The ladies and children, being near spent by the day's travel and excitement, turned in soon after supper. The men slept on their blankets, by the fire, and were up before daylight for a dip in the creek near by. While they were getting breakfast, the women and children had their turn at the creekside.
That day the released captives were in better spirits. Soon after noon the company came to a swollen river where the horses had some swimming to do. The older animals and the following colts went through all right, but the young stallion which Jack and Margaret were riding, began to rear and plunge. The girl in her fright jumped off his back in swift water and was swept into the rapids and tumbled about and put in some danger before Jack could dismount and bring her ashore.
"You have increased my debt to you," she said, when at last they were mounted again. "What a story this is! It is terribly exciting."
"Getting into deeper water," said Jack. "I'm not going to let you spoil it by drowning."
"I wonder what is coming next," said she.
"I don't know. So far it's as good as Robinson Crusoe."
"With a book you can skip and see what happens," she laughed. "But we shall have to read everything in this story. I'd love to know all about you."
He told her with boyish frankness of his plans which included learning and statesmanship and a city home. He told also of his adventures in the forest with his father.

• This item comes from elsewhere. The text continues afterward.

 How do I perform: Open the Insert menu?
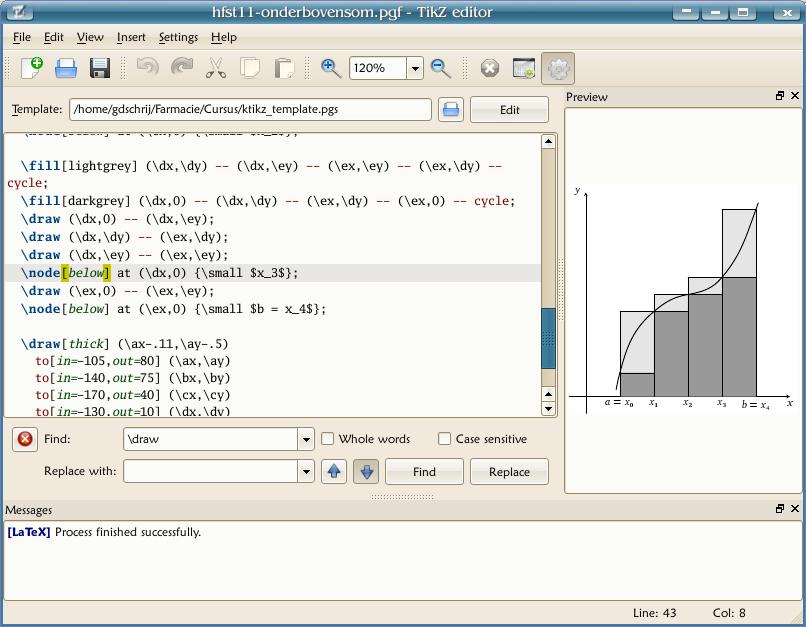point(131,37)
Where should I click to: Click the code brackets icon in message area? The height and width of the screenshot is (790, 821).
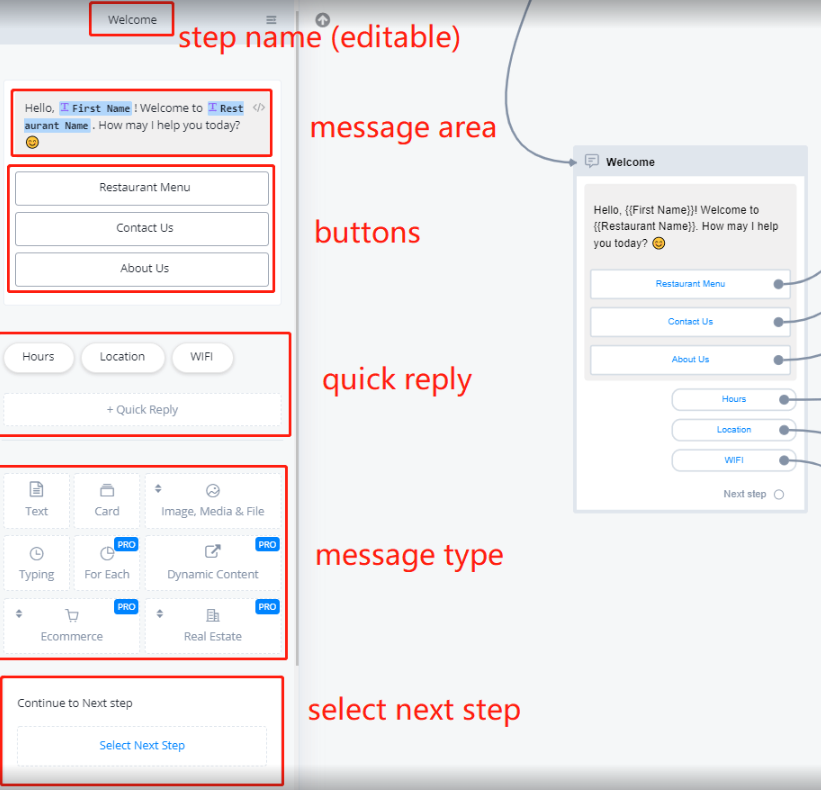(x=258, y=108)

Meanwhile, the elder John Irons and Mrs. Hare were getting acquainted as they rode along. The woman had been surprised by the man's intimate knowledge of English history and had spoken of it.
"Well, you see my wife is a granddaughter of Horatio Walpole of Wolterton and my mother was in a like way related to Thomas Pitt so you see I have a right to my interest in the history of the home land," said John Irons.

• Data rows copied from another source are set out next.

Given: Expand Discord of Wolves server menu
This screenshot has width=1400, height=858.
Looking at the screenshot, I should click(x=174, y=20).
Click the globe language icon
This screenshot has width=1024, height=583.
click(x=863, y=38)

"You have in your veins some of the best blood of England and so I am sure that you must be a loyal subject of the King," Mrs. Hare remarked.
"No, because I think this German King has no share in the spirit of his country," Irons answered. "Our ancient respect for human rights and fair play is not in this man."
He presented his reasons for the opinion and while the woman made no answer, she had heard for the first time the argument of the New World and was impressed by it.
Late in the day they came out on a rough road, faring down into the settled country and that night they stopped at a small inn. At the supper table a wizened old woman was telling fortunes in a tea cup.
Miss Hare and her mother drained their cups and passed them to the old woman. The latter looked into the cup of the young lady and immediately her tongue began to rattle.
"Two ways lie before you," she piped in a shrill voice. "One leads to happiness and many children and wealth and a long life. It is steep and rough at the beginning and then it is smooth and peaceful. Yes. It crosses the sea. The other way is smooth at the start and then it grows steep and rough and in it I see tears and blood and dark clouds and, do you see that?" she demanded with a look of excitement, as she pointed into the cup. "It is a very evil thing. I will tell you no more."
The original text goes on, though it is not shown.